Posted Mar 08, 2022 - 13:01 PST

Monitoring

Typing events have been re-enabled. At this point all functionality has been restored and the service appears to be operating as designed. Oncall Engineering will continue to monitor the service and will work to understand the root cause of this issue with our provider partners.
Posted Mar 08, 2022 - 12:41 PST

Update

Oncall Engineering has brought the media infrastructure back online, media embeds should be functional again. Message acknowledgement has also been re-enabled. We are continuing to work to restore full functionality. Typing events are still disabled at this time and we are investigating reports from bot developers regarding unexpected 403 errors.
Posted Mar 08, 2022 - 12:19 PST

Identified

Remediations are working and traffic is coming back online. While we work to restore full service some functionality will remain intentionally disabled until the service stabilizes, typing events and message acknowledgement. Other functionality remains to be restored, media embeds may not work correctly at this time.
Posted Mar 08, 2022 - 11:49 PST

Update

We are working with our providers to correct the root cause. We believe the cause is upstream of our service and our providers are working on determining and correcting the issue upstream. In the interim we are implementing a set of remediations to work around the issue.
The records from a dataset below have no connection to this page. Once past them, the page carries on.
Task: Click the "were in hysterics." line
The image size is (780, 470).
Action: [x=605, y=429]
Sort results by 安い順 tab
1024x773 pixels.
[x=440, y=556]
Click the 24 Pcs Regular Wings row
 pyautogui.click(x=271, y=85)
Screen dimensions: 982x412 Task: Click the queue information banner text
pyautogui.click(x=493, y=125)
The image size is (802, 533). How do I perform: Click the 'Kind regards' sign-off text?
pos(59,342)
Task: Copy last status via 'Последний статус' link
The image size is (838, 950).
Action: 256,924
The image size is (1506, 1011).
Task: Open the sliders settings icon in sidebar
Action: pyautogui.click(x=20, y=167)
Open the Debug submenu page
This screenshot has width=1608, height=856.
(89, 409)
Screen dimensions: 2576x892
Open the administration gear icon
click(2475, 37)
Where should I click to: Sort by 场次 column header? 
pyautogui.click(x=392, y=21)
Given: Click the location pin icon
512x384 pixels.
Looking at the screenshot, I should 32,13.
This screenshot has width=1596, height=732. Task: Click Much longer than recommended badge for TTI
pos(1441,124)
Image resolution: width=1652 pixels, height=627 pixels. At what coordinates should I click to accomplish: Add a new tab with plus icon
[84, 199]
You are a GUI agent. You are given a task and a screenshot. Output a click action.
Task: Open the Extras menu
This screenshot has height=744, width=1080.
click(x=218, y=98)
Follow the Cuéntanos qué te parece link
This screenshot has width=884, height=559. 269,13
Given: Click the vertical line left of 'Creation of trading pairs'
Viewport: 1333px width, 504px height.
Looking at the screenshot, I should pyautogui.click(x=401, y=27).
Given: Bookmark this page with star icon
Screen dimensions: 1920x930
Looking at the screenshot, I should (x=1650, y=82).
As the service comes back up some functionality will be intentionally disabled, namely, typing events and message acknowledge.
Posted Mar 08, 2022 - 11:43 PST

Update

While we continue to investigate the root cause, work has begun on restoring service by working around the issue. Oncall Engineering will begin allowing more traffic through as we restore service.
Posted Mar 08, 2022 - 11:29 PST

Update

Oncall Engineering continues to investigate the root cause of this issue. We have engaged our partners and are preparing contingencies to restore service.
Posted Mar 08, 2022 - 10:59 PST

Update

We are continuing to investigate the issue impacting the API to find root cause.
Posted Mar 08, 2022 - 10:29 PST

Investigating

While monitoring this issue a new issue has occurred causing an major outage of the API. Oncall Engineering is working to correct this situation.
Posted Mar 08, 2022 - 10:12 PST

Update

As part of recovery, the root cause was also detected in our streaming service. A controlled restart was performed of this service which would have caused a temporary disruption of streaming, this should be operating correctly at this time.
Posted Mar 08, 2022 - 10:08 PST

Monitoring

Remediations appear to have restored service to normal operation, Oncall Engineering will monitor for full recovery
Posted Mar 08, 2022 - 09:54 PST

Identified

The root cause has been determined, remediations have been executed to restore service.
Posted Mar 08, 2022 - 09:53 PST

Investigating

We are currently investigating an increase in API Errors and Push Notification Errors.
Posted Mar 08, 2022 - 09:16 PST
This incident affected: API and Push Notifications.